A council claims that up to 13,000 private landlords are “of interest” to HM Revenue and Customs, where there are alleged discrepancies between council records and income declared to the tax authorities.
Newham council says the 13,000 represent almost half of all the landlords in the borough and the figure has been calculated through analysis of the authority’s private rental sector licensing scheme, which is widely regarded as one of the most comprehensive in the country.
Newham has been working with HMRC and through the data collected by its licensing regime has been able to assist HMRC in assessing tax compliance by landlords.
Research previously conducted by Newham, which was independently evaluated by the Institute for Public Policy Research, suggested that the amount of undeclared tax by landlords in London back in 2014 could be as much as £183.1m.

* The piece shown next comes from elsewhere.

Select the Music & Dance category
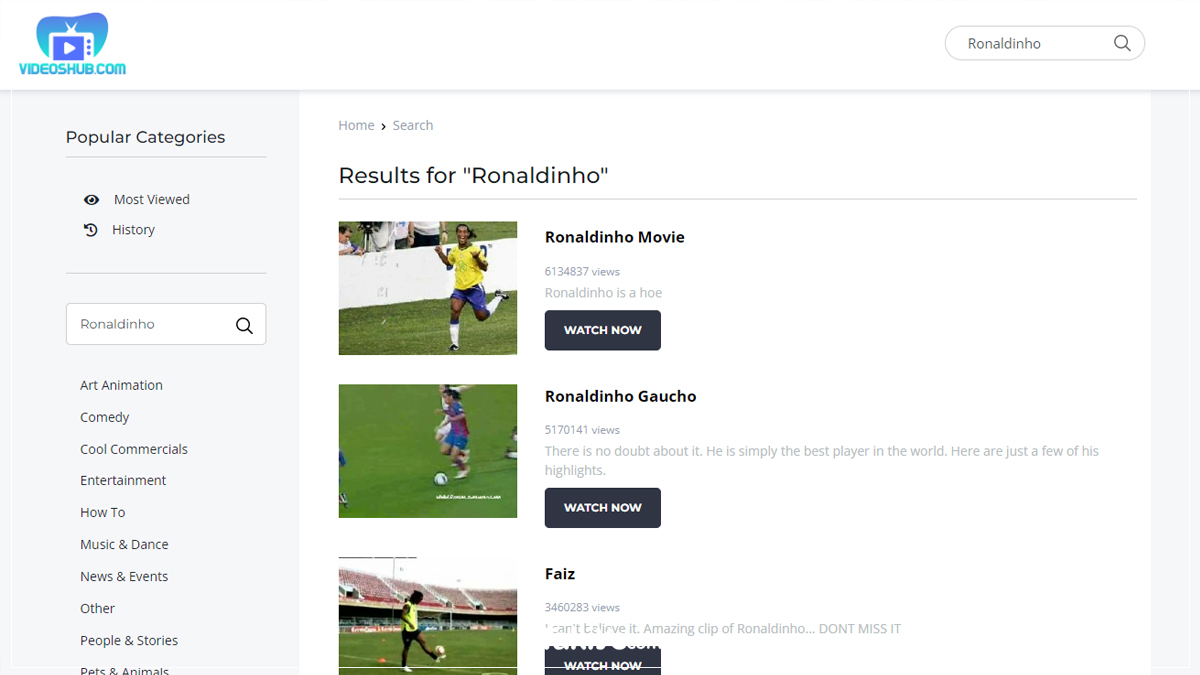Screen dimensions: 1200x675 (x=124, y=545)
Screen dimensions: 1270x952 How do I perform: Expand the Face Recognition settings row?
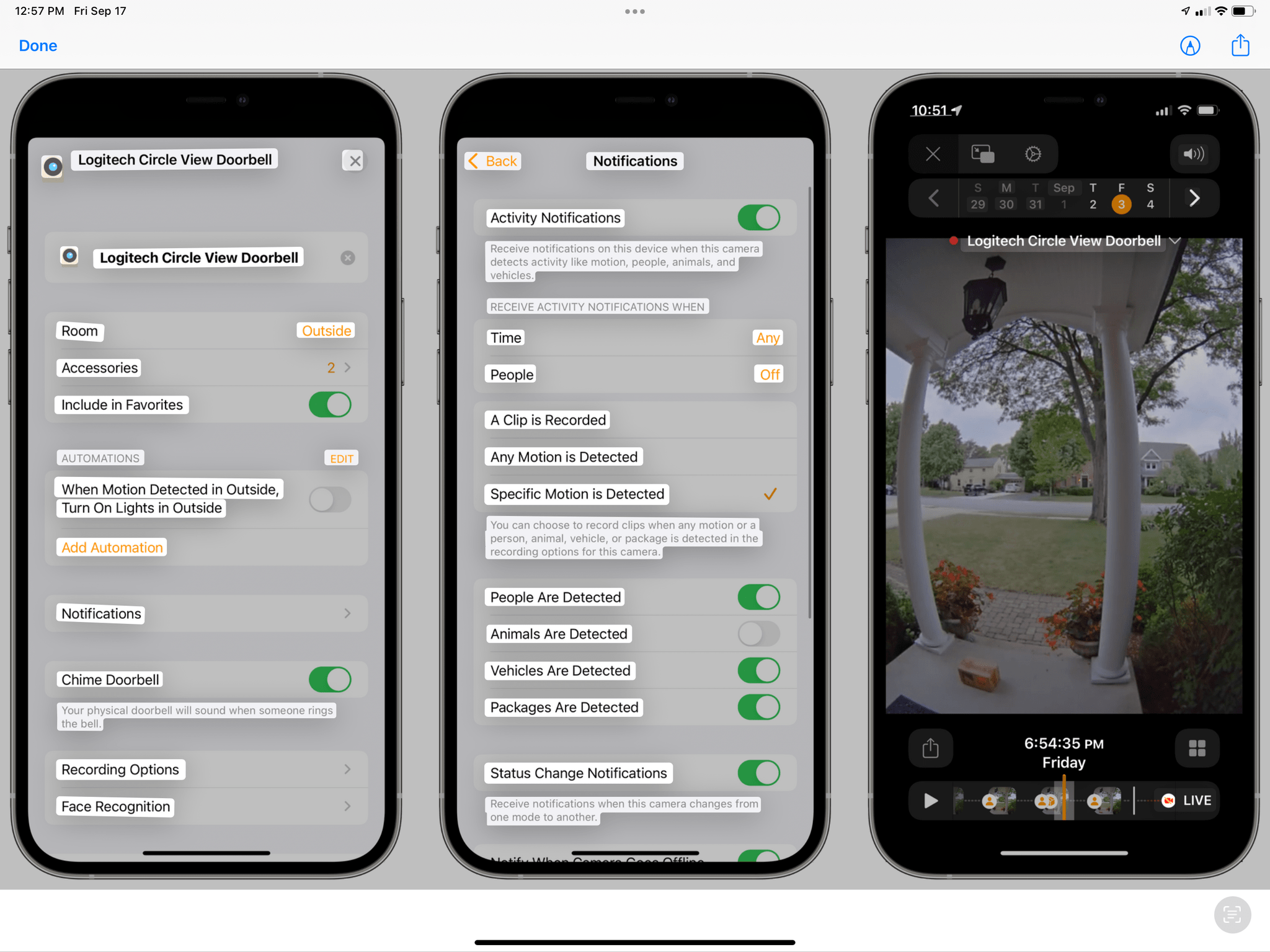click(205, 806)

Newham Mayor, Sir Robin Wales, says: “In addition to uncovering large scale exploitation of vulnerable tenants, our licensing scheme has also unearthed that many unscrupulous landlords may be benefiting from undeclared tax.
“At a time when local authorities are experiencing savage cuts and Newham alone has had half its grant funding cut; possible tax evasion on this scale takes money from vital public services. This is money out of the pockets of our poorest residents who rely on our services the most”
“While the Chancellor is scrambling around ahead of his Autumn Budget and the Prime Minister is claiming there is ‘no Magic Money Tree’, Newham has the solution in private rented licensing.“
Newham was the first authority in the country to introduce borough-wide licensing in 2013, which requires all landlords to licence all property offered for private rent.
Over the last five years the council has instigated 1,135 prosecutions for housing crimes, banned 28 of the worst landlords from operating in the borough, recovered over £2.6m a year in additional council tax and served 2,170 notices to improve housing conditions and management.
Newham has 26,254 landlords registered as holding a property licences or licenses and wants to continue its scheme - although requires government agreement to do so.
A decision is expected from the Department of Communities and Local Government next month.